An additional limitation is mainly related to the serological response of these infections. The low specificity of some rapid tests and commercial kits designed to detect IgM antibody for DENV cross-reactivity must be considered . In addition, the possibility of a hospital-acquired SARS-CoV-2 infection is also a factor to be taken into consideration in patients hospitalized due to severe dengue.
Regarding cross-reactivity, confirmatory diagnosis via RT-PCR for DENV would be ideal. However, in the context of clinical practice, confirmation by RT-PCR is frequently not the most common approach as clinical management of dengue fever is decided primarily on signs and symptoms . IgM ELISA or NS1 tests are often preferred as they are more available, and more affordable, in dengue-endemic regions [25,26,27]. In addition, the serological sample collection time offers more flexibility, while the higher stability of immunoglobulins facilitates transportation .

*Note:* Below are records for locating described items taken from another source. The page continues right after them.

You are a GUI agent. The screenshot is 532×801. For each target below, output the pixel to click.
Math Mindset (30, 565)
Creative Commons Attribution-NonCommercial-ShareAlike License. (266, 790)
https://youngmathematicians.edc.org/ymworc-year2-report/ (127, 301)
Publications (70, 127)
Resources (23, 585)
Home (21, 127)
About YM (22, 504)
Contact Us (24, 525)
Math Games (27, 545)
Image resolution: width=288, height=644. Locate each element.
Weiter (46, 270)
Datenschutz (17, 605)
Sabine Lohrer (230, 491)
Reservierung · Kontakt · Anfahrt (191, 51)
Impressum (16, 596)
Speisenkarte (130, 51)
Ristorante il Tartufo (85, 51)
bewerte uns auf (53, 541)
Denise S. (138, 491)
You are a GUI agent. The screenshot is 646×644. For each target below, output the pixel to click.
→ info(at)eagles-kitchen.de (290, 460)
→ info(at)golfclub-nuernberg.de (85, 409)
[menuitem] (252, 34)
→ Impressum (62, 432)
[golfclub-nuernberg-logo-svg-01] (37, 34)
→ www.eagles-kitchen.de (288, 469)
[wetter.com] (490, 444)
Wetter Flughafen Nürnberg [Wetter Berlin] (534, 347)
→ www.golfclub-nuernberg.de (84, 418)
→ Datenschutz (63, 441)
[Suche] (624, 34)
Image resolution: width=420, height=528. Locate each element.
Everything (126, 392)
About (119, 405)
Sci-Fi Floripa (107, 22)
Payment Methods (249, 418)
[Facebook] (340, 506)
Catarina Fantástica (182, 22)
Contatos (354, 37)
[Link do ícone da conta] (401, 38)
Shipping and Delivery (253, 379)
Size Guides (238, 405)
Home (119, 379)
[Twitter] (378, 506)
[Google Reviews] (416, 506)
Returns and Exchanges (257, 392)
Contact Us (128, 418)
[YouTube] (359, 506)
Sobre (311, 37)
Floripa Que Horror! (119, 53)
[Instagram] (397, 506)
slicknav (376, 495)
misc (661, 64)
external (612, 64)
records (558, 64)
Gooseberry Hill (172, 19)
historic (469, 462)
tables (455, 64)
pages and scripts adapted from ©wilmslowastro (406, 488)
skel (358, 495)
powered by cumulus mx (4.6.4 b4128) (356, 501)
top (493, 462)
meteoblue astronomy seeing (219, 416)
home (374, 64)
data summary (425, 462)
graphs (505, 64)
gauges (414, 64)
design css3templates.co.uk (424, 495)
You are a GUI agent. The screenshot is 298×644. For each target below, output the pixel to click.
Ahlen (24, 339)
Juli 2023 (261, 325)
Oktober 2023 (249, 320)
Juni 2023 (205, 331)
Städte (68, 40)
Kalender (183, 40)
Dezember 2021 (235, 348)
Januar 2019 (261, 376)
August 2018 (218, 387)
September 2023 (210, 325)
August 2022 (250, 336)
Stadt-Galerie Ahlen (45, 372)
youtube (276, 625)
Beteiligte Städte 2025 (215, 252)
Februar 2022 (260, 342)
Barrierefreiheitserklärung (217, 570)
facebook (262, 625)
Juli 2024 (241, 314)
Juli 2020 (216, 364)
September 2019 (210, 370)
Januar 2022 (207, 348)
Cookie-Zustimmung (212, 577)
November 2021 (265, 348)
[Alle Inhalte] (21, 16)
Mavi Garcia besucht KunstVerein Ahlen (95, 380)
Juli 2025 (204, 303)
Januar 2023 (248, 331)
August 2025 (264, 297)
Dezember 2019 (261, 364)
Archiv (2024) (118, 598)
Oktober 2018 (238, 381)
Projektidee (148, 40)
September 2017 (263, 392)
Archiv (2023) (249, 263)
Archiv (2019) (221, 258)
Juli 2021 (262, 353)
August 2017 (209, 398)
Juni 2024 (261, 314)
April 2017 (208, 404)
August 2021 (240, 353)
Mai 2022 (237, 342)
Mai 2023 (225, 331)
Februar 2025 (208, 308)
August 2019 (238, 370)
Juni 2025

In addition, although it is known that clinical manifestations can vary according to serotype , in the Federal District, RT-PCR results are only released in up to 12 working days , by which time the symptoms have already subsided in the majority of cases . Therefore, health professionals often use serological tests to confirm dengue diagnosis. That said, information about the circulating serotypes can be obtained from the weekly regional epidemiological bulletins that register the infrequently reported serotype identification. Between January and September of 2020, these bulletins reported 312 DENV-1 and 16 DENV-2 serotype identifications in the residencial areas of the patients included in the present study . Nonetheless, lack of identification of the dengue serotype is a limitation of this study as it has clinical and epidemiological significance . An experimental design incorporating the RT-PCR test for DENV should be considered for future studies.